Stored items

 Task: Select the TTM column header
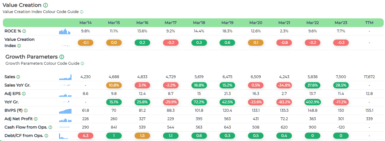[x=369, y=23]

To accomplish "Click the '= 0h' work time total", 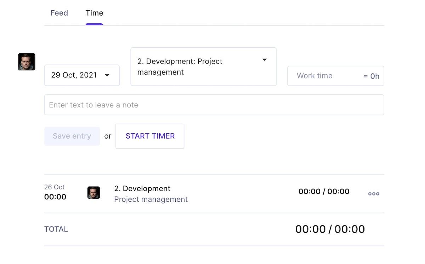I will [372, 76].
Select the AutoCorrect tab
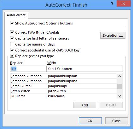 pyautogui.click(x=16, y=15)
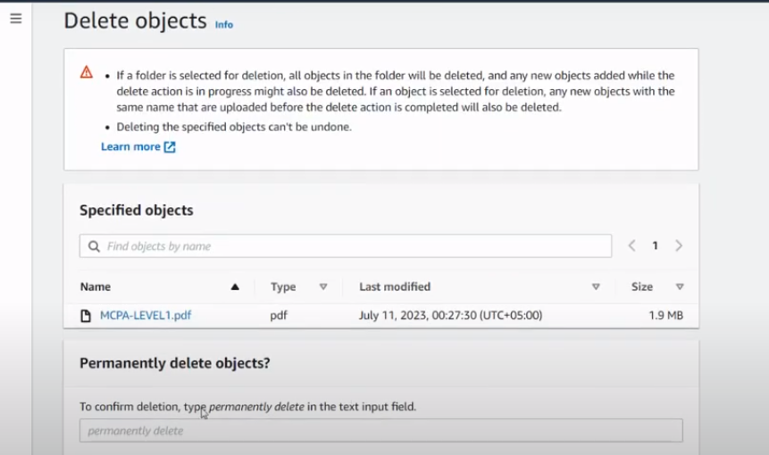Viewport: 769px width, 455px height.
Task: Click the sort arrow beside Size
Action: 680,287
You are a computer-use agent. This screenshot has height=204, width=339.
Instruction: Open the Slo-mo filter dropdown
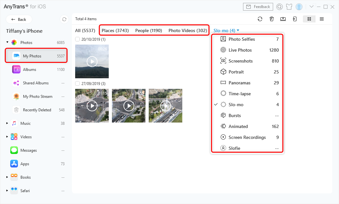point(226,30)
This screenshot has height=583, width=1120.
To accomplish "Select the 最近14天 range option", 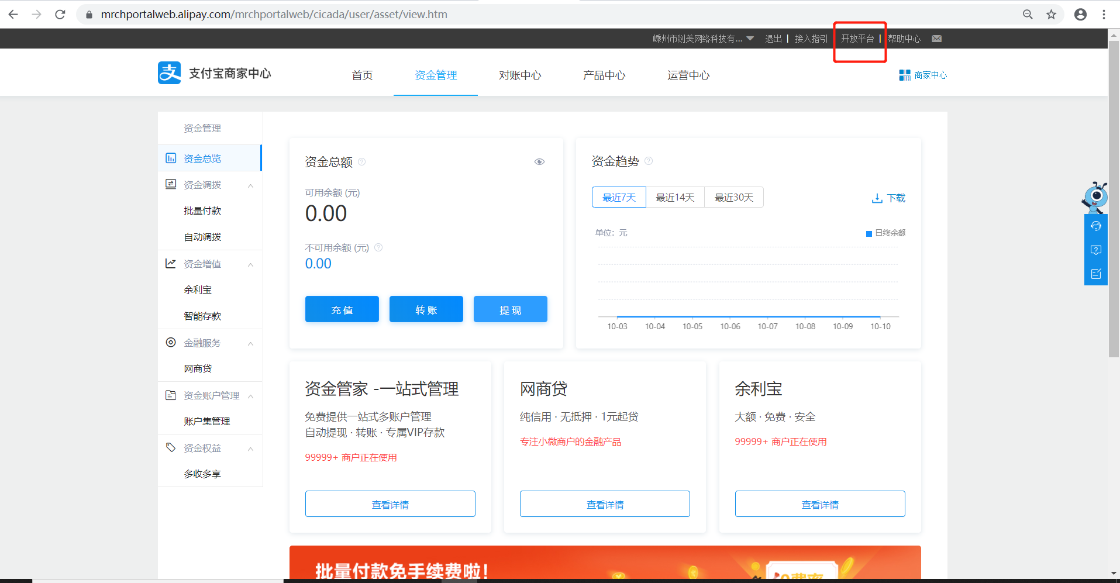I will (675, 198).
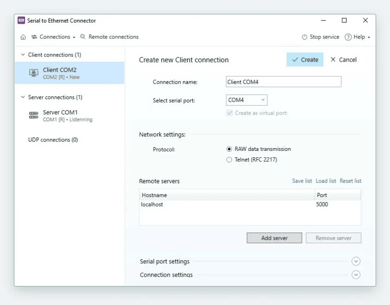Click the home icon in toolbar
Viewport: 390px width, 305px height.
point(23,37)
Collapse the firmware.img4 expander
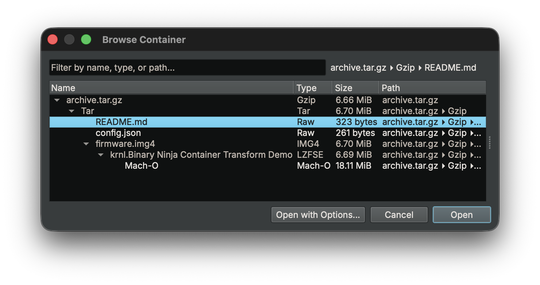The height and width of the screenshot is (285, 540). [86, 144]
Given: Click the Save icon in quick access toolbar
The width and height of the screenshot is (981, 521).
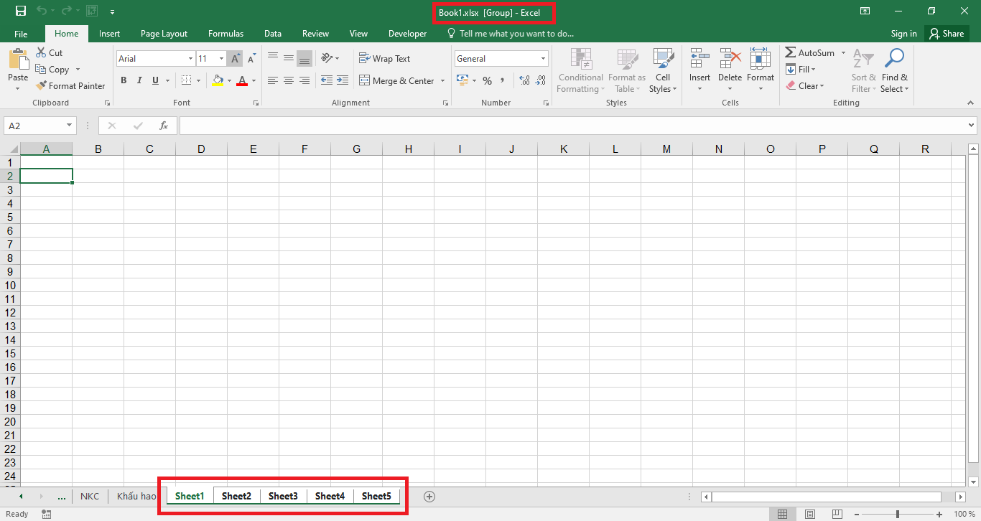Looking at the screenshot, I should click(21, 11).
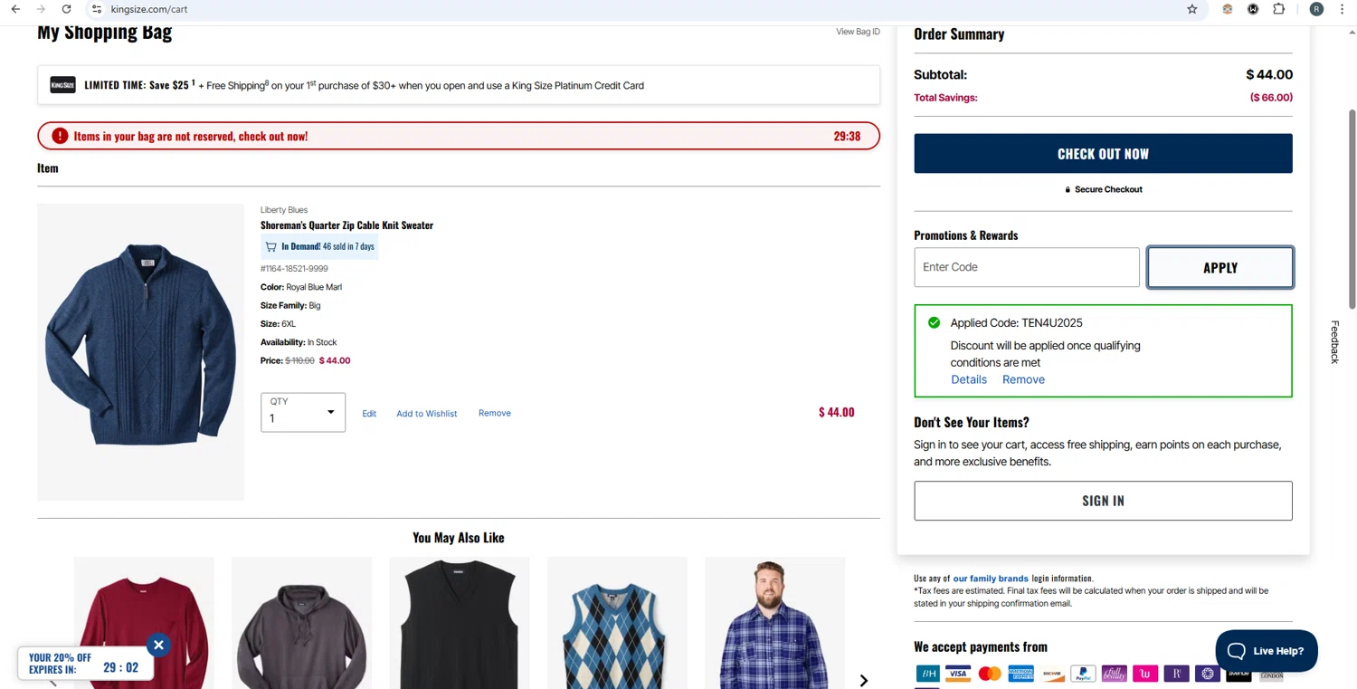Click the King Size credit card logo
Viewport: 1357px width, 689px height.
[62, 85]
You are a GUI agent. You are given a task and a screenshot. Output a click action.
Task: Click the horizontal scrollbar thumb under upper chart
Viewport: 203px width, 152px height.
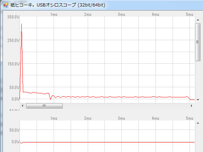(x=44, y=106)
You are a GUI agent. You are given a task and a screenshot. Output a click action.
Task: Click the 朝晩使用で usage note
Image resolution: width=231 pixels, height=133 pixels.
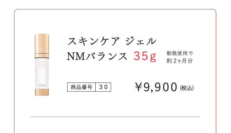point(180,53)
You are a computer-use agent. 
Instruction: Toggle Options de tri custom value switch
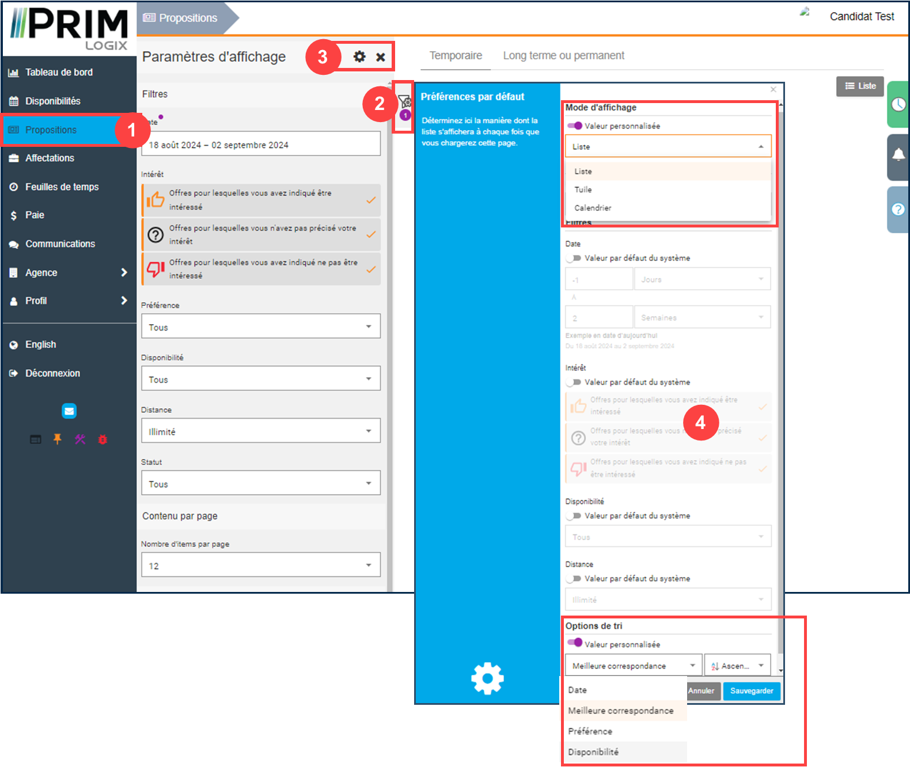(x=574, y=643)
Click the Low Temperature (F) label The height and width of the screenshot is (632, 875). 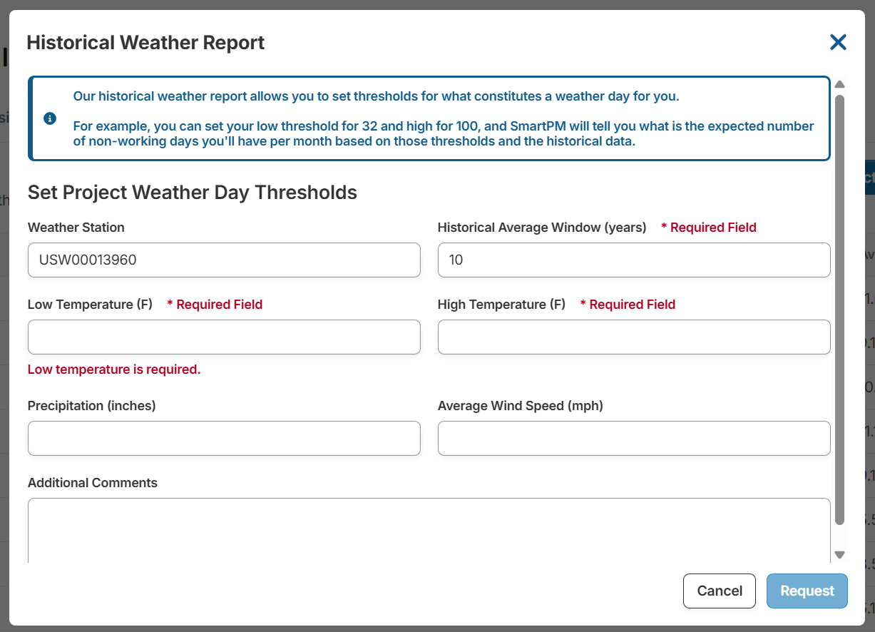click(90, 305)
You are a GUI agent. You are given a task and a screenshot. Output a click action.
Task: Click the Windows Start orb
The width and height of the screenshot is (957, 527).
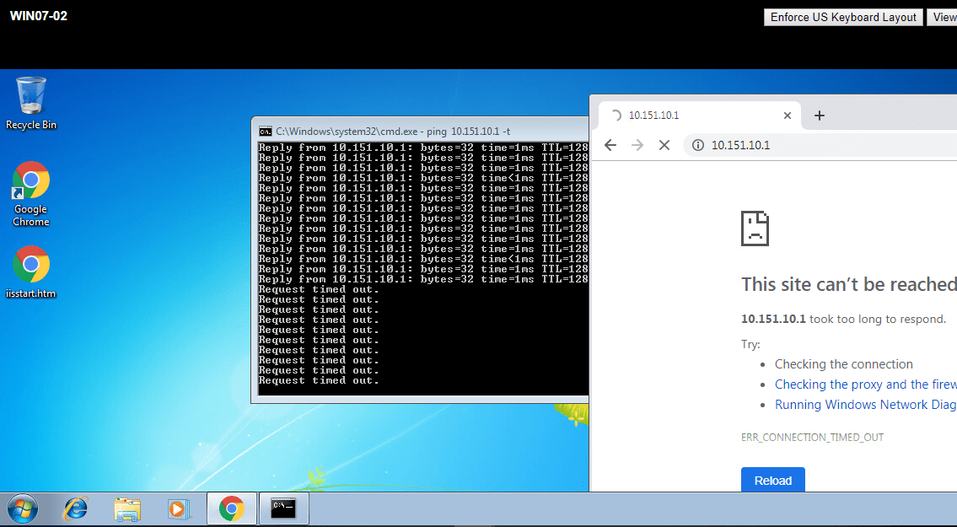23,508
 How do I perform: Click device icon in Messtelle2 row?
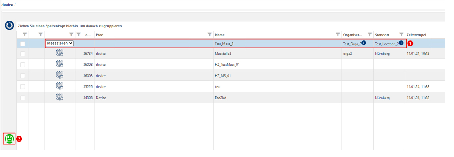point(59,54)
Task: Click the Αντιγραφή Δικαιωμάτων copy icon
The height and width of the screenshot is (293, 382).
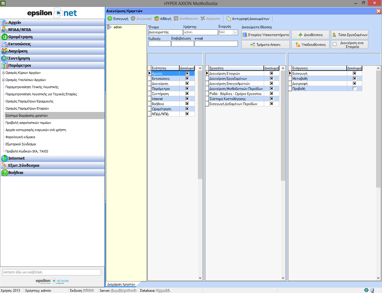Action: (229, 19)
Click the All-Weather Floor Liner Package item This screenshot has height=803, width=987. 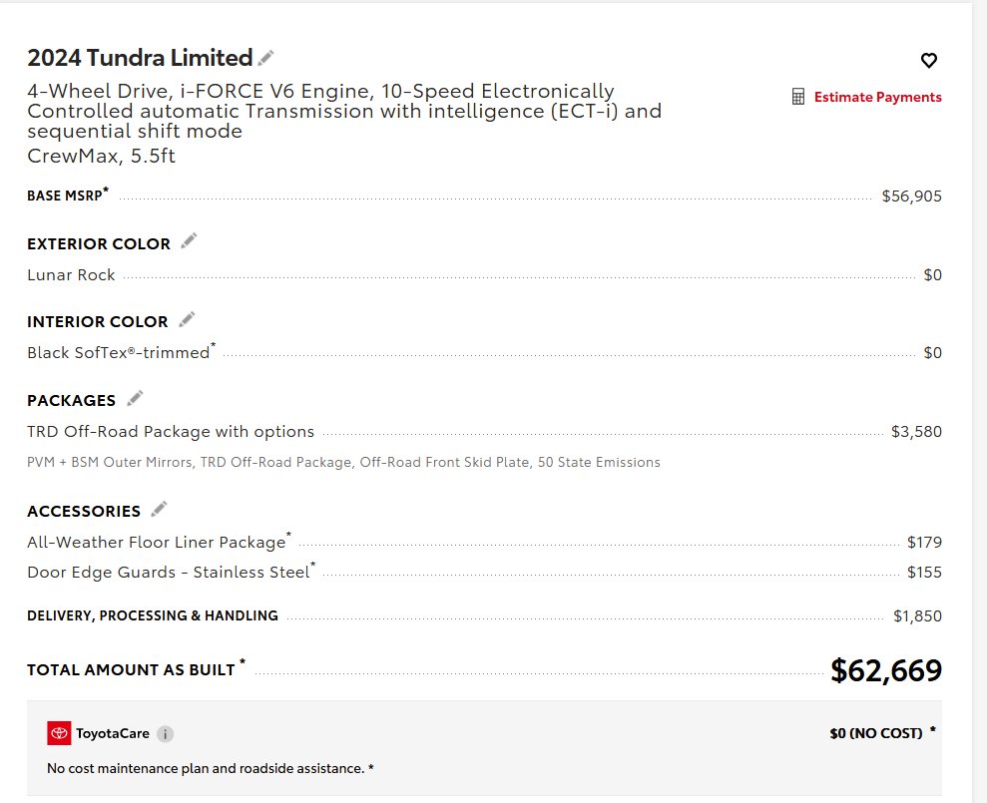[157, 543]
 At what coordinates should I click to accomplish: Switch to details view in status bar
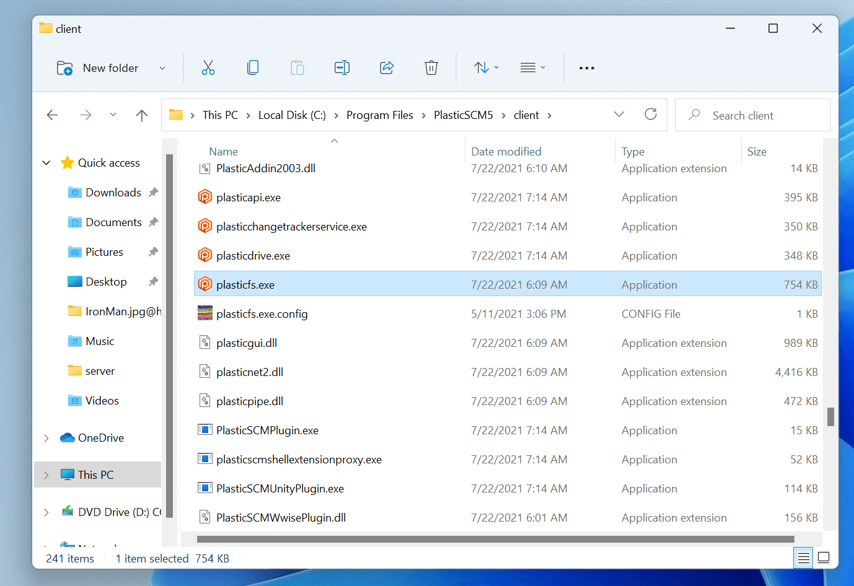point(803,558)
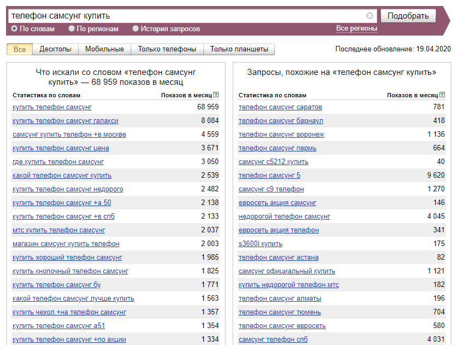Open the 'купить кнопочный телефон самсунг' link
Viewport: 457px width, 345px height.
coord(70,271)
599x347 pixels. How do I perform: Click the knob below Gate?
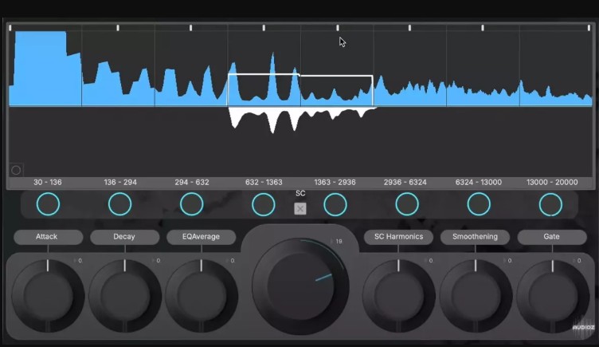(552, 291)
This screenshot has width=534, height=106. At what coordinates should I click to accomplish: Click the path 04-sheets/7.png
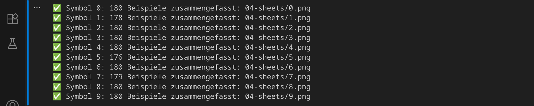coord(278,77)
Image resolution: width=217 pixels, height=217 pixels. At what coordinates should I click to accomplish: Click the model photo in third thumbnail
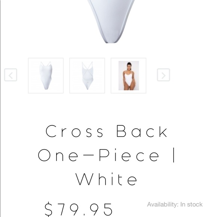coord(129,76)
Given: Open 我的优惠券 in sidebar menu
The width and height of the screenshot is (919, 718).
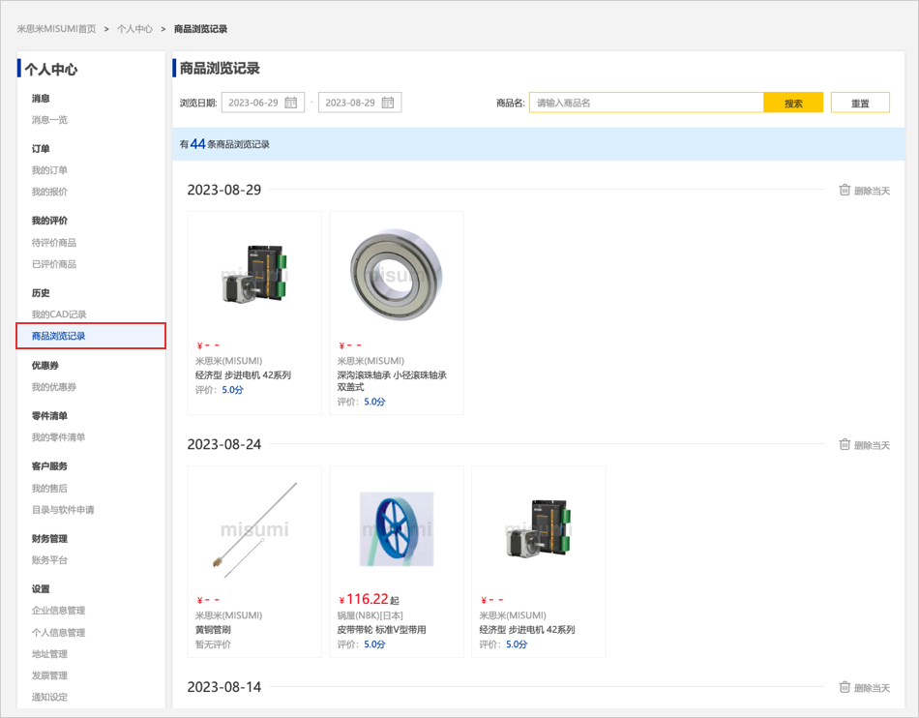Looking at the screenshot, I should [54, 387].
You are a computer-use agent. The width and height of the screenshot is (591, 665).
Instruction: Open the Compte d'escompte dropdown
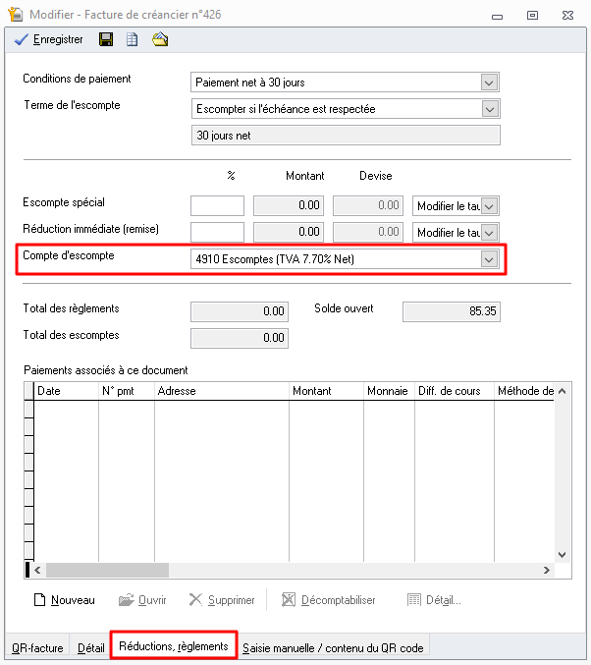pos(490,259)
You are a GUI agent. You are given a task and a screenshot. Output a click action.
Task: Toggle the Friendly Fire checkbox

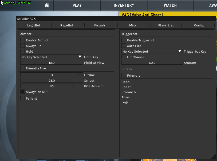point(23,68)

| WORK TO BE COMPLETED |
Copy each line of the records that has "computer" in it.

| EXERCISE SOLUTION |
You are a computer-use agent. This screenshot has height=204, width=339.
You are a computer-use agent. 
You are a computer-use agent. The width and height of the screenshot is (591, 665).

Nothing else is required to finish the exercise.